Inês Afonso Marques, psicóloga infantil

Inês Afonso Marques: Dificilmente os filhos ou a família podem segurar relações satisfatórias, que preenchem. A verdade é que muitos casais se sentem pressionados a manter uma relação que não os preenche, onde parece não existir nem intimidade, nem paixão… Pode permanecer o compromisso. Na ausência dos outros dois vértices, Sternberg chama a isto o “amor vazio”. Se a relação não preenche, se é fonte de insatisfação, se existe rutura, se há um compromisso vazio de sentimento, isso transparece para os filhos e para a família… Ninguém beneficia. Os filhos e a família são peças importantes de reflexão mas não podem ser “a única cola” para o casal. Há efetivamente situações em que os casais procuram persistir nas relações “para proteger os filhos”… A verdade é que se a relação já não está assente em ingredientes sólidos, na maioria das vezes os pais estão a propiciar modelos de indiferença, de tensão, por vezes conflito e hostilidade…

São outras coisas que seguram relações… Porque amamos quem nos faz sentir especial, nos faz sentir bem connosco próprios, aprecia a nossa singularidade, nos admira. Porque amamos quando conhecemos o outro verdadeiramente, sabemos o que aquece o seu coração e escolhemos fazê-lo muitas e muitas vezes. Porque o amor cresce com a admiração e enfraquece com a crítica.

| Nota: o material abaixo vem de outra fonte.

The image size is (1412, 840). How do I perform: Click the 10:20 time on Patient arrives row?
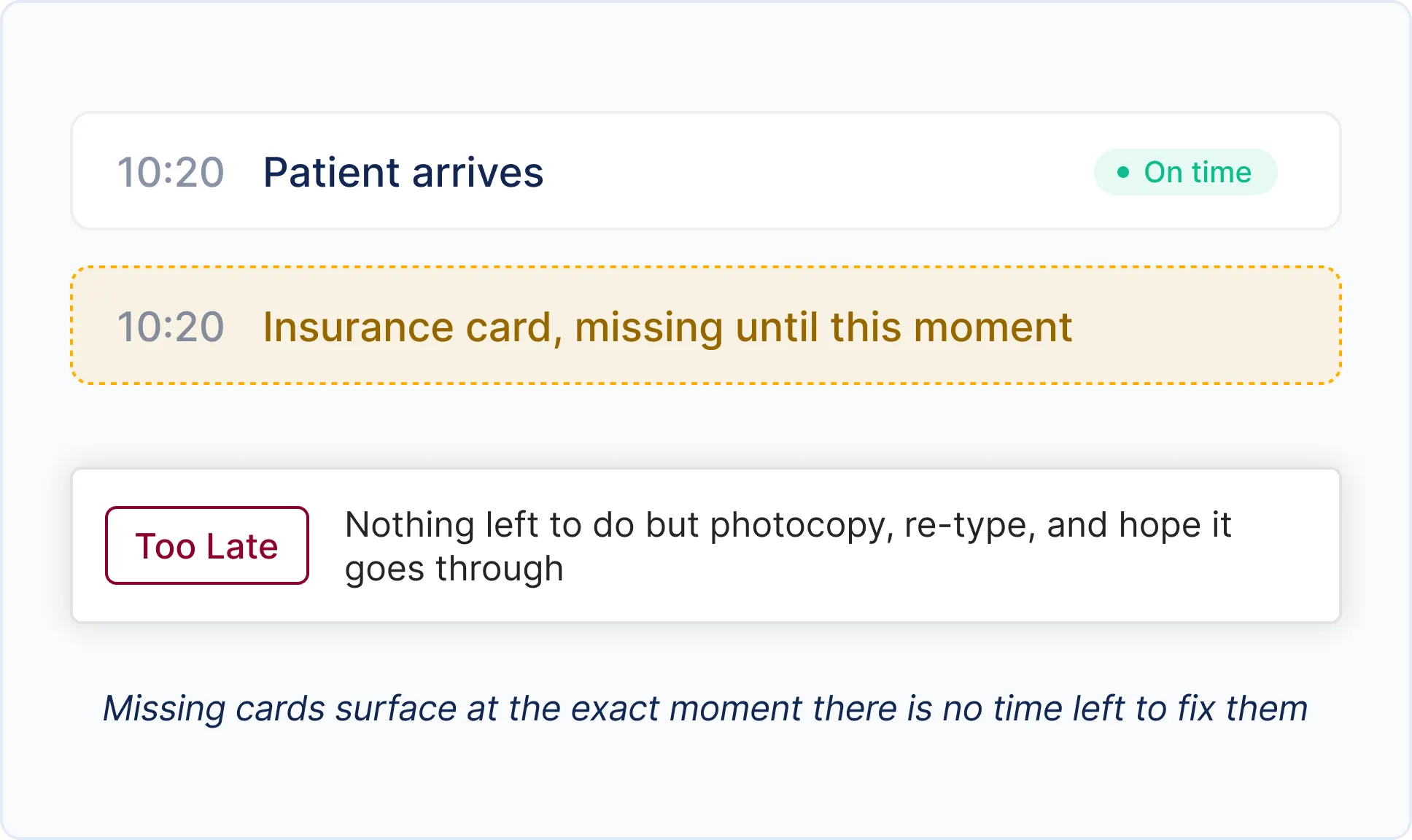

Porque amamos quem está disponível para nos escutar. Porque o amor constrói-se na flexibilidade e na partilha. Porque não há amores perfeitos. Há experiências únicas, idiossincráticas e o que funciona com uns casais pode não funcionar com outros.

Filipa Jardim da Silva: Os filhos e a família, assim como compromissos financeiros e projetos profissionais conjuntos, podem segurar uma relação, o que não significa que seja uma relação feliz, romântica e de qualidade. Há casais que se transformam em companheiros de casa, partilhando tarefas, dividindo despesas e assumindo a parentalidade a meias assim como os compromissos familiares. Não existe intimidade, não existe diálogo sobre a relação, não existem objetivos e planos partilhados, não existem demonstrações de afeto. Existe uma coabitação com base em respeito e gratidão, o que para o mundo poderá bastar para parecer-se com uma relação romântica, ainda que não o seja.